Barney's Blog

Blog archive

IE 10 'Do Not Track' Tracked in D.C.

Even when Microsoft does good it gets knocked around. Take Do Not Track (DNT). This does as it says if data brokers comply. The W3C Web standard will make it so your clickstream data isn't collected by data-hungry Web marketers who love to use it against you. Oh, and this data gets passed around more than playing cards at a Penn & Teller show.

Microsoft thought it was doing a good thing when it decided it (DNT) should be a default setting in IE 10. I mean, how much trouble do we all get into when we neglect to do something we probably should and don't know we can do?

For some reason the W3C thinks we should all opt-in to Do Not Track as if everyone understands the concept of clickstream data. A little optimistic, no?

So who's giving Redmond this hard time? The U.S. government

The spec, which like most Web specs is almost never really done, was the subject of a meeting of the Congressional Bi-Partisan Privacy Caucus (and it was a fan of Microsoft's default ways).

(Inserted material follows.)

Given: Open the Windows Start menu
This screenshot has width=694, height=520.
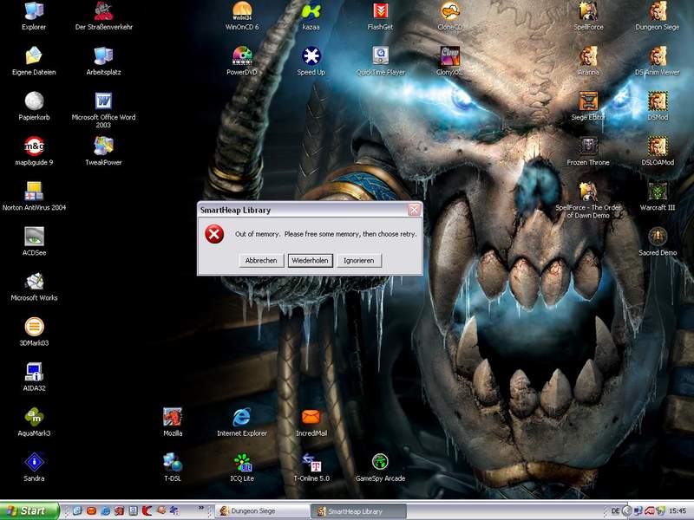Looking at the screenshot, I should 29,510.
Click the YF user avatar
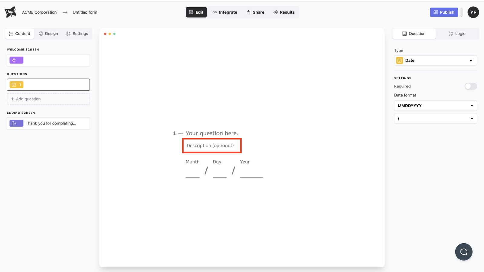The height and width of the screenshot is (272, 484). (473, 12)
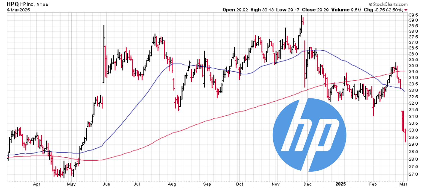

The FTC fought Microsoft on antitrust grounds in the '90s. Now, at least one Commissioner doesn't like Microsoft deciding on what is best for consumers when it comes to Do Not Track.

But just as you can opt-in, can't you opt-out FTC?

Whose side are you on? Cast your vote at dbarney@redmondmag.com.

Posted by Doug Barney on 06/25/2012 at 1:19 PM


Featured

  • Microsoft Shifting Away from Office 365 Brand Name in April

    Microsoft on Monday announced coming product naming changes, where "Office 365" is mostly getting replaced by the "Microsoft 365" brand.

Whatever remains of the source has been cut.